**Tasks**
a - In the news passage about China, what job did Lo Hsien Che hold when he was arrested?
b - Pick up the news passage about China where it stops and carry it forward.

**Passage to read**
Taiwan has arrested its highest ranking Chinese agent ever, a 41 year old Taiwanese Major General, Lo Hsien Che. Although married, he was seduced by a Chinese operative in 2002, while serving in Thailand. In 2004 he began providing classified information, for which he was ultimately paid over a million dollars. Until recently, Lo managed to avoid detection by Taiwanese counter-intelligence, but was eventually found out. Lo's current job was head of military telecommunications and information.

The United States, and the West in general, is also much beset by Chinese espionage efforts. But there's a difference in that the main Chinese effort here is economic, while against Taiwan, the emphasis is on military and government. For China, the main goal is keeping the economy going and prospering. Conquering Taiwan is a "nice to have" goal, sustaining economic growth is "must have." The United States, and other Western nations, are increasingly fighting back. Arrests and prosecutions of Chinese spies are way up, and on the Internet front, the war is becoming more intense.

Unwilling to try and coerce North Korea into behaving and getting its economy in order, China is now trying another approach. China has obtained the right to explore for new mineral deposits in North Korea, and then build mines and handle the exports. China has pushed back in the past when North Korea tried to cheat on economic deals, so Chinese economic investments like this would be pretty safe. China has also obtained North Korean agreement to the stationing of Chinese troops at these new facilities, further limiting North Korean ability to play their usual stupid games. In addition to the threat of military force, China remains North Korea's main source of food and fuel (freebies as well as paid for.)

Partly in response to growing pressure from trading partners, and partly to protect the rapidly increasing value of Chinese copyrights and patents, China has expanded its crackdown on factories that produce fakes, and people who sell them inside China. Until recently, most of these illegal copies (of clothing, gadgets, software and so on) were exported. But growing affluence inside China has created a large domestic market. The government is also cracking down on online pornography, which has become a major online industry. The government sees porn as one of those "gateway drugs" for revolution and poor discipline. The government is also going after illegal news sites, which are considered another form of pornography.

**Records shown**
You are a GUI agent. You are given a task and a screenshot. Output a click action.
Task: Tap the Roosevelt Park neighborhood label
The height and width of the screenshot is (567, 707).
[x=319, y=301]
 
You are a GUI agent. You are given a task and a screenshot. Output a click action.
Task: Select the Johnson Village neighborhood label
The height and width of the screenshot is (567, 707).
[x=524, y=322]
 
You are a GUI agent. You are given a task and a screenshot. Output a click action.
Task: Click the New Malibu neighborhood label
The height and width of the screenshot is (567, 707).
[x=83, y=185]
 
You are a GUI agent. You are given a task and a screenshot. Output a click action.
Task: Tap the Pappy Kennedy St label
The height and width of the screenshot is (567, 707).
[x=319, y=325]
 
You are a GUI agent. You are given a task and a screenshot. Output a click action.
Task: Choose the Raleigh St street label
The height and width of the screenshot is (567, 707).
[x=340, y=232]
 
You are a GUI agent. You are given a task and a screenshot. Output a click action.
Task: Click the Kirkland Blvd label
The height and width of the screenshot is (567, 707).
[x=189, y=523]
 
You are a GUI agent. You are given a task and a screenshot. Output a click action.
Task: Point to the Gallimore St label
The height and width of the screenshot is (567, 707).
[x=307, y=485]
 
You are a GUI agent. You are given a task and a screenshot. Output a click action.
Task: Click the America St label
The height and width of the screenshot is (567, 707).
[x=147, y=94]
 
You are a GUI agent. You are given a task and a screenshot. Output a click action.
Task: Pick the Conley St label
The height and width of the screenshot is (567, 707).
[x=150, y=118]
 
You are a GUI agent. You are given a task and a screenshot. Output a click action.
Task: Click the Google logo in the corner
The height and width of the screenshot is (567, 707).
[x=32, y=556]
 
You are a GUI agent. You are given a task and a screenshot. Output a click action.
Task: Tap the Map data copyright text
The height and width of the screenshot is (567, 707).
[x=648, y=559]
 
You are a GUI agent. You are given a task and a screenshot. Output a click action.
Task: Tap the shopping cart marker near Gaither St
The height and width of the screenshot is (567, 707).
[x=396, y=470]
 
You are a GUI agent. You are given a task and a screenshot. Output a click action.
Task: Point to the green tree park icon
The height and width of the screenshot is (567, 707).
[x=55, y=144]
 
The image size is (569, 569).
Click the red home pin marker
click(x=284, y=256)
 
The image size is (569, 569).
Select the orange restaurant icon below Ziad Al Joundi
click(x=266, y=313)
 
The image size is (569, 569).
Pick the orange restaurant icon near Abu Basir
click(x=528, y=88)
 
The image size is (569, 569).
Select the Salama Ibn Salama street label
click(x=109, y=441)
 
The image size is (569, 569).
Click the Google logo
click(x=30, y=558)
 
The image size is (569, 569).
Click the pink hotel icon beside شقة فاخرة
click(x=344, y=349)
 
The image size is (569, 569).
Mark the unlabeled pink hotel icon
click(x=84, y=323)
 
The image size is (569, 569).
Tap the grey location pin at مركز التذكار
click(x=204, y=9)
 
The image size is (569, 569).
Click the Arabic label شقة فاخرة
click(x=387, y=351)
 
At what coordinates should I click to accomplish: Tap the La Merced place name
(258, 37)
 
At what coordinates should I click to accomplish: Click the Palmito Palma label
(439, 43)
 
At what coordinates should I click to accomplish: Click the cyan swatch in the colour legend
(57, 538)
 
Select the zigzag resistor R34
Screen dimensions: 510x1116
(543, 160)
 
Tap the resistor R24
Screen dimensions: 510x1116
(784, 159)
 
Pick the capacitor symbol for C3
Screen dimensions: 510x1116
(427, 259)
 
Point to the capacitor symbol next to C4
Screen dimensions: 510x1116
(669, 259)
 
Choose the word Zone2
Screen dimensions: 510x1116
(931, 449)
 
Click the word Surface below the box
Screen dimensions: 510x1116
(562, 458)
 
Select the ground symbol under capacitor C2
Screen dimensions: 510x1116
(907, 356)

**Answers for the exercise**
a - He was head of military telecommunications and information.

b -
The government campaign against corruption seems hopeless, but the national leadership feels otherwise. While China is 78th on the list of least corrupt nations, archrival India is at 87. More importantly, China is attacking corruption more vigorously and successfully than India. More so than India, the Chinese leadership recognize that corruption is a threat to Communist Party rule in China, and the jobs of all those senior officials. So it's a matter of clean up, or risk another revolution. India is a democracy, where voters can keep electing politicians who promise to deal with corruption, and never do. This is just another reason why the Chinese leadership sees no big advantage in democracy.

China has installed over 40,000 high-definition surveillance cameras in Xinjiang province, nearly half of them in the provincial capital. This province is heavily populated by Moslem Turkic people and has been the scene of growing violence. The local Uighurs have been increasingly violent against the many Han Chinese moving in.  The cameras are in tamper-resistant enclosures, and send their images to surveillance centers for storage and analysis. There was widespread rioting against Han Chinese in  Xinjiang two years ago. The Uighurs are still angry, but the government believes any future uprisings will be less of a problem because of the camera network.

January 27, 2011:  A Chinese warship approached the Senkaku Islands, which are claimed by China and Japan. In this case, a Japanese Coast Guard vessel warned the Chinese ship not to enter waters claimed by Japan, and the Chinese ship complied. Chinese warships and commercial vessels are constantly operating around the Senkakus, apparently as part of a long-range campaign to wear the Japanese down.